__Work instruction__:
Please repeat exactly the lines below from the one containing "The image size is (1300, 554)." down to the one containing "Screen dimensions: 630x432", both included, and nothing else.

__Given records__:
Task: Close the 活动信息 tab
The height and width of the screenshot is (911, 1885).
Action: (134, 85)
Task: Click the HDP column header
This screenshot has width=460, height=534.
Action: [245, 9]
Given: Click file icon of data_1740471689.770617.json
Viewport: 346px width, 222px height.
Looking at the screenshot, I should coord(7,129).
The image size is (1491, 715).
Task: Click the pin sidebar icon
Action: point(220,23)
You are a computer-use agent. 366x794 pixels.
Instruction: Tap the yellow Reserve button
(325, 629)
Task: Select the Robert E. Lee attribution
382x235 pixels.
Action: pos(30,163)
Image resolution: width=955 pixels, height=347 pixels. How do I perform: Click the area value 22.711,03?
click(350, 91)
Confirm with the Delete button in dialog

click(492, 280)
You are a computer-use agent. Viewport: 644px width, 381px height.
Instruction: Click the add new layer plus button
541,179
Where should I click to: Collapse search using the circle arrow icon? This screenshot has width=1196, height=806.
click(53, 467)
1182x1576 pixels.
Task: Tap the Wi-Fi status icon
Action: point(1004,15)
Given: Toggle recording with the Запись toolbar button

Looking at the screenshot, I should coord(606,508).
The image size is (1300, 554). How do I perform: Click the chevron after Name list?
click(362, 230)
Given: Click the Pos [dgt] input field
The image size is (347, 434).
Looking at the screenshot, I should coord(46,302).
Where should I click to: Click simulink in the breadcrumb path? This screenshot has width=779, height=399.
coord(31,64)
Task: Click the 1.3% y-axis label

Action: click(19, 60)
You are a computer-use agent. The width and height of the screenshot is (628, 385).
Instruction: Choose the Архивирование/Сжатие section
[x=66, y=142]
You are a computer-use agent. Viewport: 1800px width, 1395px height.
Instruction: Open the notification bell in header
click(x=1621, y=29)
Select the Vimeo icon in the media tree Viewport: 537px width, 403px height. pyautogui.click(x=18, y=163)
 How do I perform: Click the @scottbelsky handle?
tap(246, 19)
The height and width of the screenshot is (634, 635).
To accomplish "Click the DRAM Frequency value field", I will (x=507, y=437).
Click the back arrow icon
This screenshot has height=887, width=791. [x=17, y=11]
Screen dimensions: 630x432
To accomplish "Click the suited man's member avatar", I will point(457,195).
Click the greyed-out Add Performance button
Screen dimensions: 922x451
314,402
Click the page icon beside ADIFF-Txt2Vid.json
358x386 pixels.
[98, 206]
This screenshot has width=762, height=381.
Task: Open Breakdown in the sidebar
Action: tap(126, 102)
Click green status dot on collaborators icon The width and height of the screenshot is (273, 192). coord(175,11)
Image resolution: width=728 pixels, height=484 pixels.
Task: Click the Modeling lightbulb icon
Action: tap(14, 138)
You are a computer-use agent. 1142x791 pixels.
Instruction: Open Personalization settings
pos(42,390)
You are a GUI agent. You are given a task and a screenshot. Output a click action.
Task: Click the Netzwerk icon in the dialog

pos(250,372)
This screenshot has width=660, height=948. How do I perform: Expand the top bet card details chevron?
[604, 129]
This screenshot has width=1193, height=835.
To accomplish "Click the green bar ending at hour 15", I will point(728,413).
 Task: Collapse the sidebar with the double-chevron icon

__Written reply__:
The image size is (1300, 554). How do I perform: Click the chevron after Name list?
click(362, 230)
Given: Click the Pos [dgt] input field
The image size is (347, 434).
Looking at the screenshot, I should coord(46,302).
Where should I click to: Click simulink in the breadcrumb path? This screenshot has width=779, height=399.
coord(31,64)
Task: Click the 1.3% y-axis label

Action: click(19, 60)
You are a computer-use agent. The width and height of the screenshot is (628, 385).
Instruction: Choose the Архивирование/Сжатие section
[x=66, y=142]
You are a computer-use agent. Viewport: 1800px width, 1395px height.
Instruction: Open the notification bell in header
click(x=1621, y=29)
Select the Vimeo icon in the media tree Viewport: 537px width, 403px height. pyautogui.click(x=18, y=163)
 How do I perform: Click the @scottbelsky handle?
tap(246, 19)
The height and width of the screenshot is (634, 635).
To accomplish "Click the DRAM Frequency value field", I will (x=507, y=437).
Click the back arrow icon
This screenshot has height=887, width=791. [x=17, y=11]
Screen dimensions: 630x432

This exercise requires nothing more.